Pointing rows for text and elements
────────────────────

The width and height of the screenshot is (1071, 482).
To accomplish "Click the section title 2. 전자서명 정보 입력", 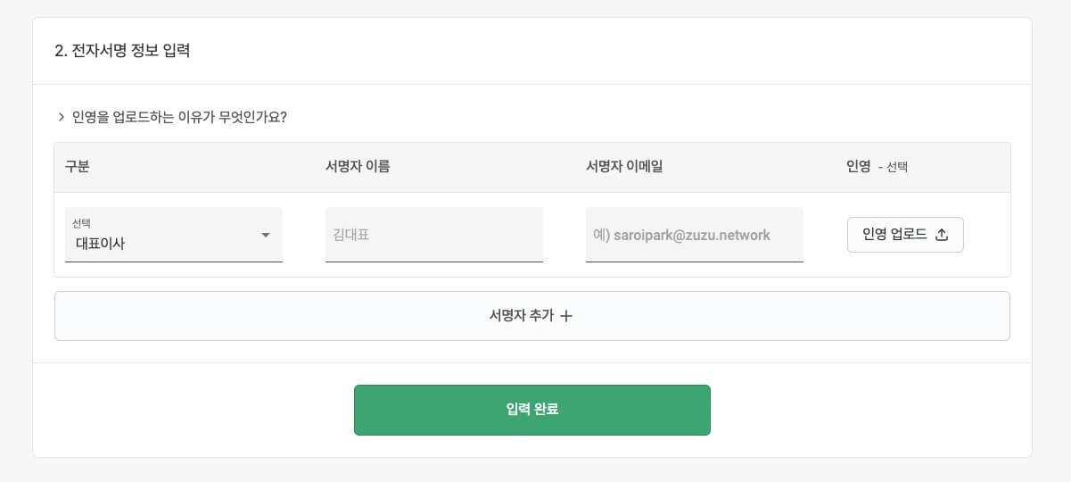I will click(122, 51).
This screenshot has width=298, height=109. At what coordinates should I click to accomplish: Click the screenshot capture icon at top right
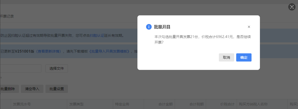coord(292,7)
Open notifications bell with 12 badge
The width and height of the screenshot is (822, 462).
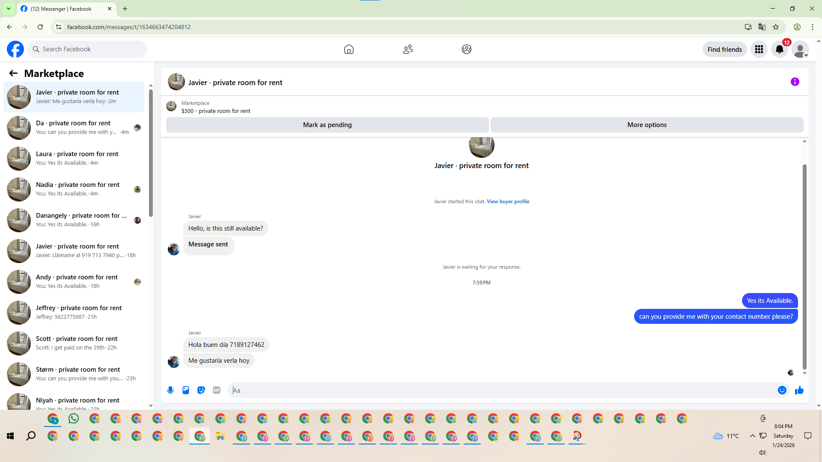pos(780,49)
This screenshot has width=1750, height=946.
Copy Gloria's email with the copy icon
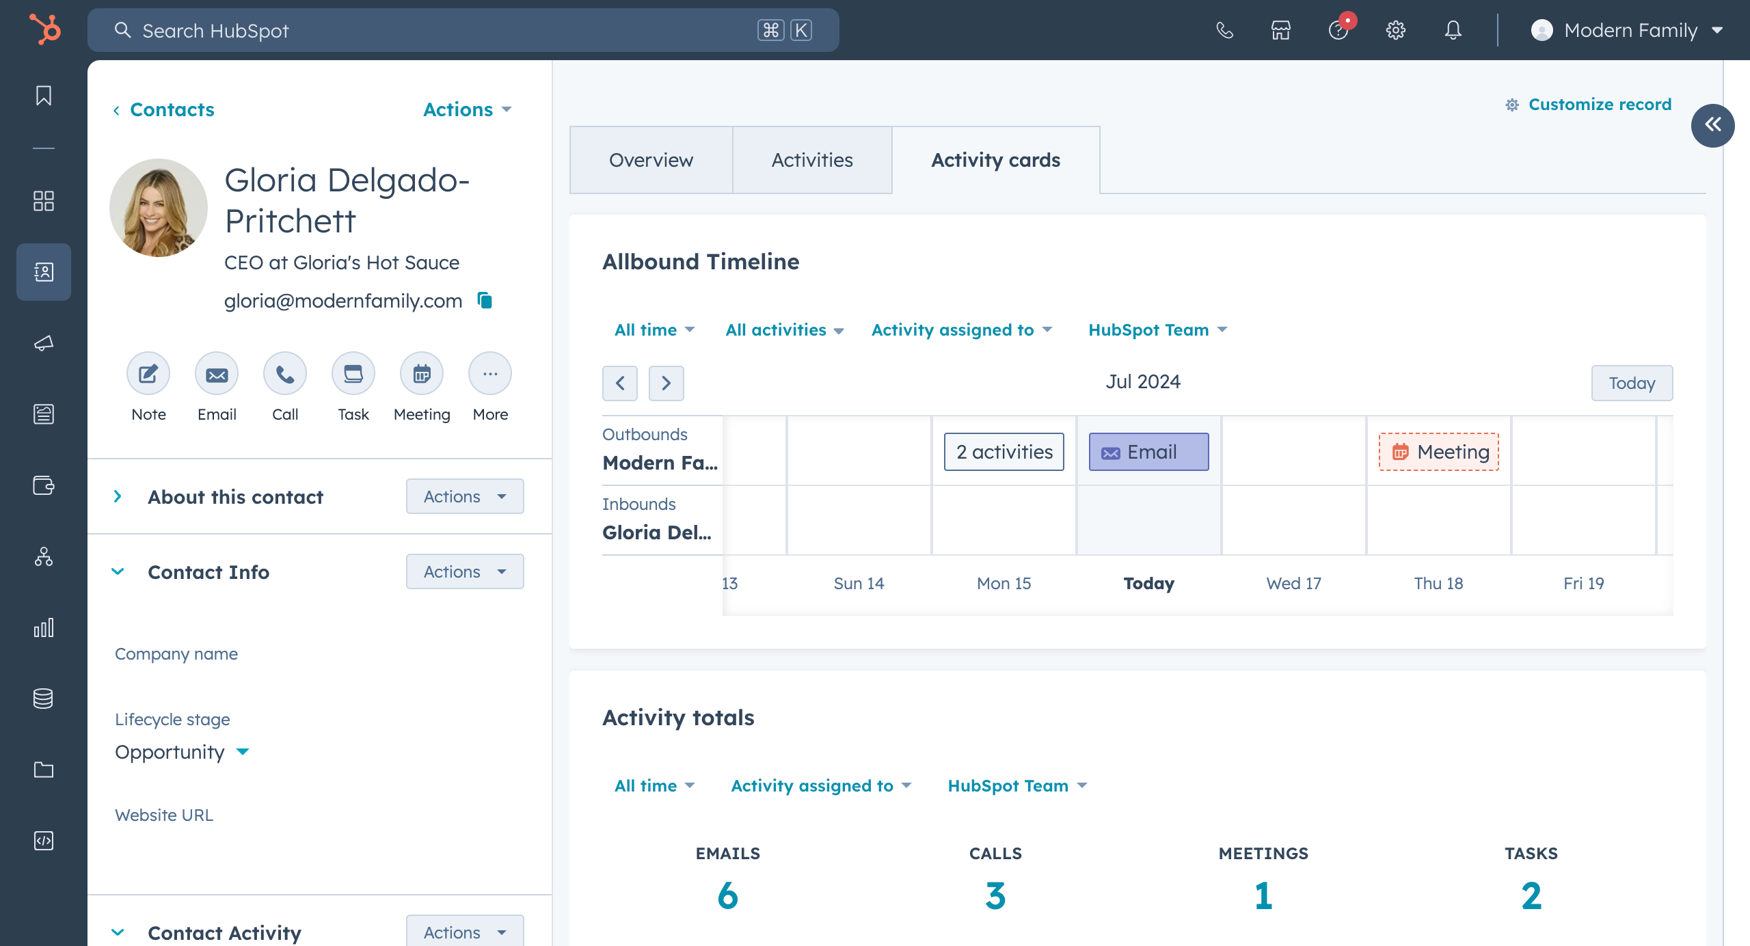pyautogui.click(x=485, y=301)
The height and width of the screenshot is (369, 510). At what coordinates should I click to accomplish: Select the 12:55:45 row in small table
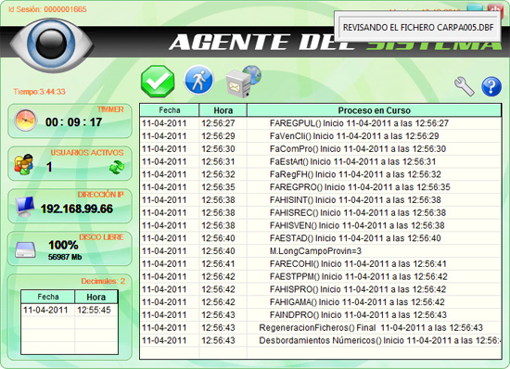click(x=70, y=311)
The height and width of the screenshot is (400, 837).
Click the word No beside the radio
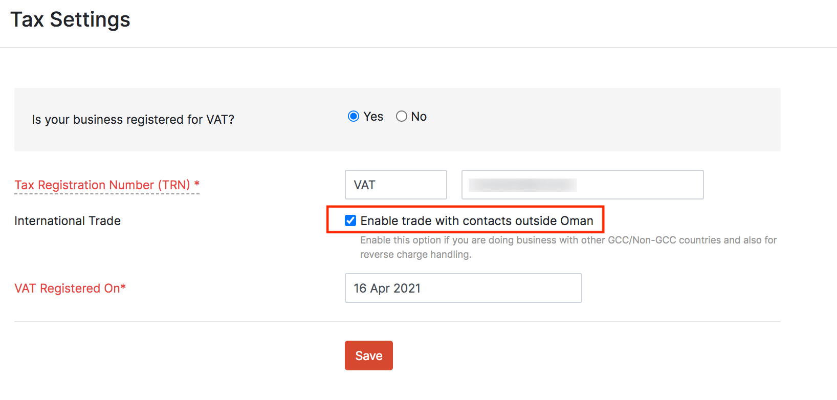pyautogui.click(x=419, y=117)
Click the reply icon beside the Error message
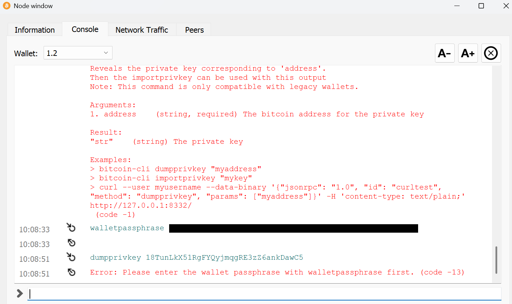The width and height of the screenshot is (512, 304). [x=71, y=272]
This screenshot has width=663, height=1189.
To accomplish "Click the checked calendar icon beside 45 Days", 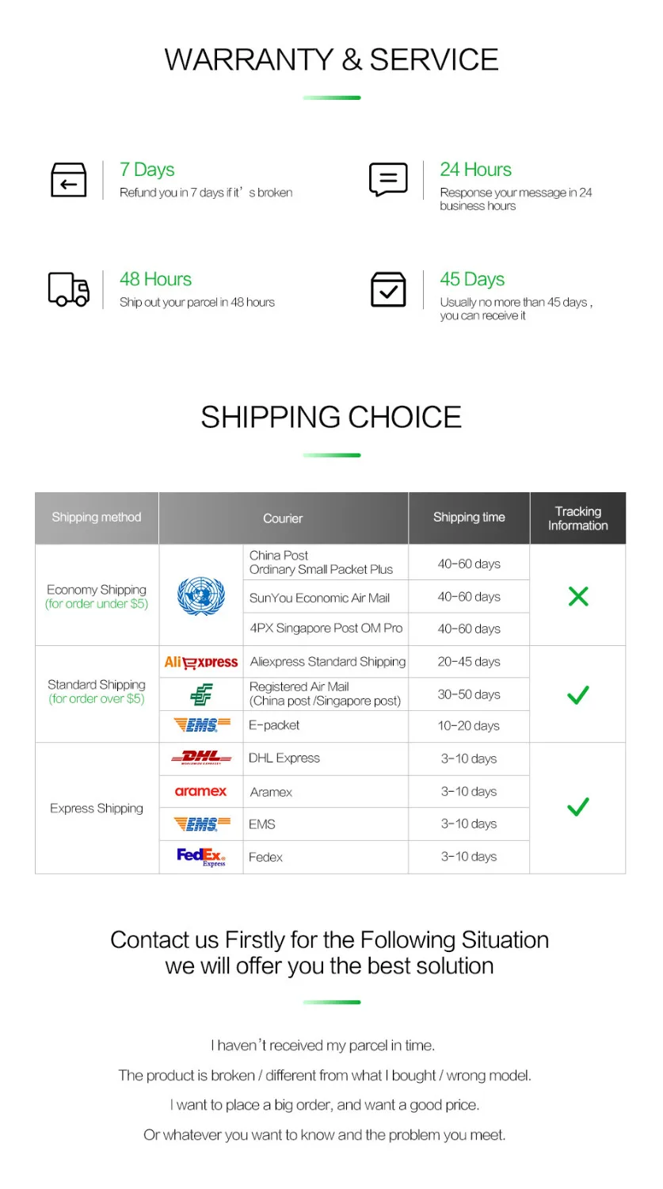I will click(x=388, y=289).
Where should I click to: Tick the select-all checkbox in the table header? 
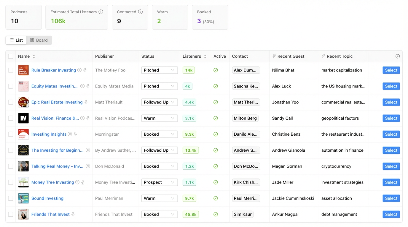(11, 56)
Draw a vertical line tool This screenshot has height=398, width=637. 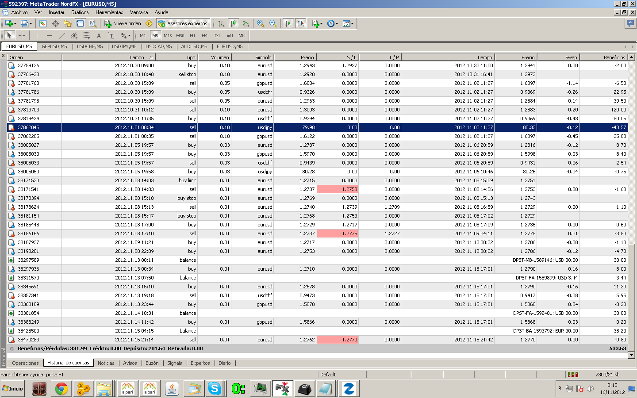[37, 35]
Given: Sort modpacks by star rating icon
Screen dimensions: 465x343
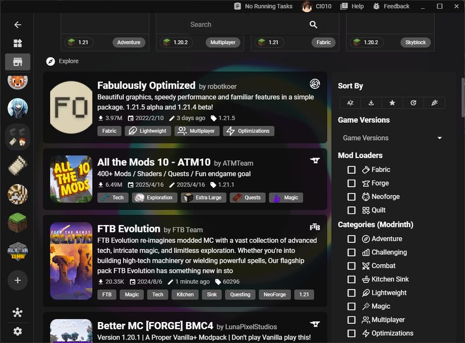Looking at the screenshot, I should pos(392,103).
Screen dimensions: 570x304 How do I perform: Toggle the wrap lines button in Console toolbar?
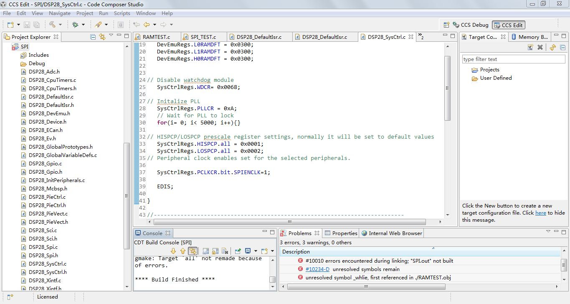click(x=193, y=251)
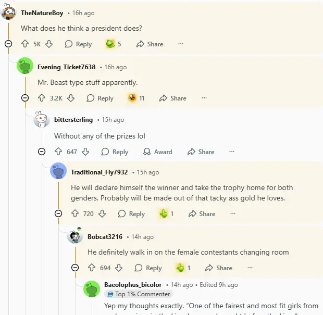
Task: Open more options on TheNatureBoy's comment
Action: [x=181, y=44]
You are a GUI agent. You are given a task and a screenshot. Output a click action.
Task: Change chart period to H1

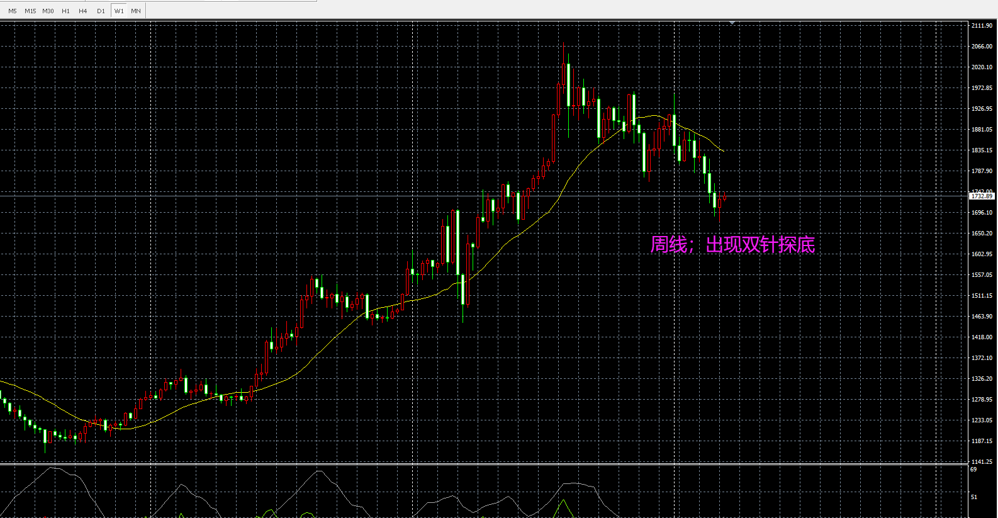[66, 11]
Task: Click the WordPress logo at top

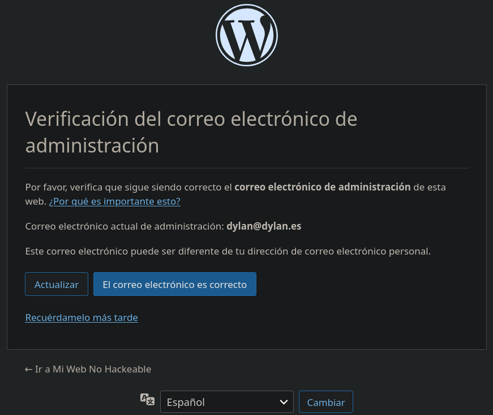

────────────────────

▶ BRIEF
Switch "notifications" to "alerts" in the lines from the line with "This screenshot has width=298, height=109." to the line with "click(x=70, y=311)", changing nothing else. Give back only those lines, with the pictures left out.

▶ SOLUTION TO THIS PROBLEM
This screenshot has width=298, height=109. At what coordinates should I click to accomplish: Click the screenshot capture icon at top right
coord(292,7)
Open alerts bell with 12 badge
The width and height of the screenshot is (822, 462).
pos(780,49)
This screenshot has width=1750, height=946.
Copy Gloria's email with the copy icon
pyautogui.click(x=485, y=301)
The height and width of the screenshot is (369, 510). At what coordinates should I click to accomplish: Select the 12:55:45 row in small table
click(x=70, y=311)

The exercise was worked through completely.